Ook in Deidesheim, waar we een week later ’s zondags om elf uur present tekenden om de toeristenbussen voor te zijn, werden we getroffen door een kerstmarktgevoel dat we niet kenden. Was het de sneeuw, die wel erg gewillig in dikke vlokken op de rode kerstmutsen viel? Was het de geur van Bratwurst en Glühwein, die we in België toch ook ruiken? Het had iets te maken met authenticiteit, met de vermoedelijke motieven van de andere bezoekers om hier te zijn.

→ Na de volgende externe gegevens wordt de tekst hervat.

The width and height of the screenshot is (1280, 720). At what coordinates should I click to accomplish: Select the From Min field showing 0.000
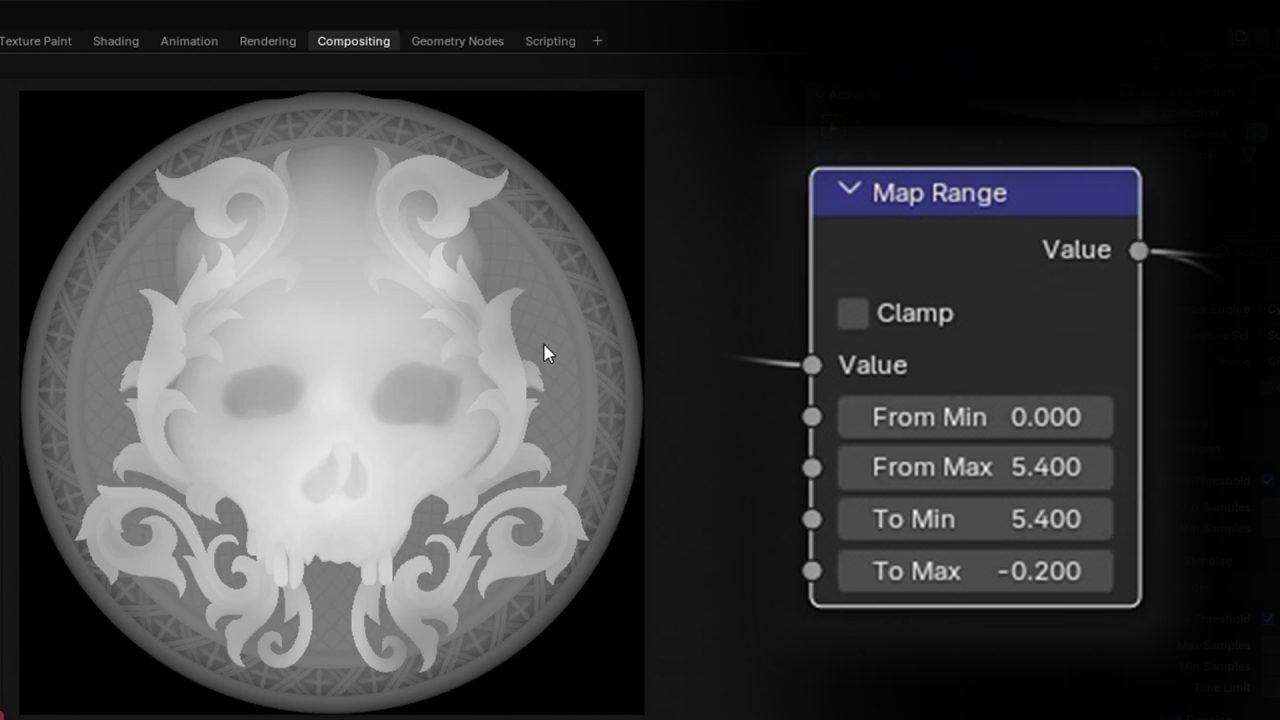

Niemand achterlaten… een mooie kerstgedachte
Nochtans is de historische bakermat van de kerstmarkt zeker niet de Pfalz, maar het Ertsgebergte, dat in het zuiden van Saksen de grens met Tsjechië markeert. De tijden van zilver en tin zijn vervlogen, maar springlevend is de houtsnijkunst, die zich ontwikkelde tijdens de vele crises die de mijnbouw kende, voor hij goed twintig jaar geleden ten einde kwam. Houten poppen in alle maten en gewichten worden met felle kleuren beschilderd. Vaak krijgen ze een plekje in een mobiel of een carrousel.
Elke Ertsbergbewoner zet een Schwibbogen voor zijn venster, een boog met kaarsen of lichtjes erop, rijkelijk versierd. De vorm verwijst naar een oud gebruik in de mijnbouw. Kompels verdwenen voor zonsopgang in de mijnschachten, elk met zijn eigen lichtje. Wanneer ze na zonsondergang weer boven kwamen, hingen ze hun lichtje op aan de boogvormige ingang van de mijn. Zo kon de ploegbaas gemakkelijk controleren of iedereen teruggekeerd was. Niemand achterlaten… een mooie kerstgedachte. In de spreektaal betekent Kumpel overigens vriend, kameraad.
Aiko staat met open mond naar enkele traditionele Raüchermännchen te kijken. “Je kan er wierook in branden”, zeg ik, “dat ruikt heel lekker. En die smalle figuurtjes zijn notenkrakers. Nussknacker. Zoals de suite, die gaat over zo’n houten mannetje.” Ze kijkt bedenkelijk. Kan je daarmee een noot kraken? We zijn in Speyer, op uitnodiging van L♥’s Duitse baas in Antwerpen. Eerder dit jaar nodigde hij “zijn” Belgen al eens uit op een wijnfeest, vandaag op de kerstmarkt. Hij loopt af en aan met wijntjes warm en koud, Kartoffelpuffer, Wildschweinbratwurst, geroosterde kastanjes.
Onze indruk van de Bratwurst kan hij enkel bevestigen: Duitse is beter. Over schnitzel denken wij trouwens hetzelfde. Waar in België het paneermeel de mindere kwaliteit van het vlees moet verdoezelen, zit er in Duitsland een prima stuk vlees in het korstje. Ook Glühwein is hier niet zomaar gekruide warme wijn. De meeste kramen verkopen verschillende soorten Glühwein, van verschillende druiven. De Dornfelder, bijna overal verkrijgbaar, spant wat mij betreft de kroon.
Op weg naar huis zien we afwisselend Schwibbögen en kitscherige verlichting achter de avondlijke ramen. “Wist je dat nieuwe bewoners in het Ertsgebergte bezoek krijgen van de burgemeester?”, vraagt L♥, “Ze krijgen bijzondere instructies omtrent de verlichtingsgewoonten. Geen flikkerende rendieren of groenblauwe kerstboomcontouren daar. Enkel Schwibbögen.” Dat wist ik niet. Maar ik weet wel waar we dit jaar in december op weekend gaan.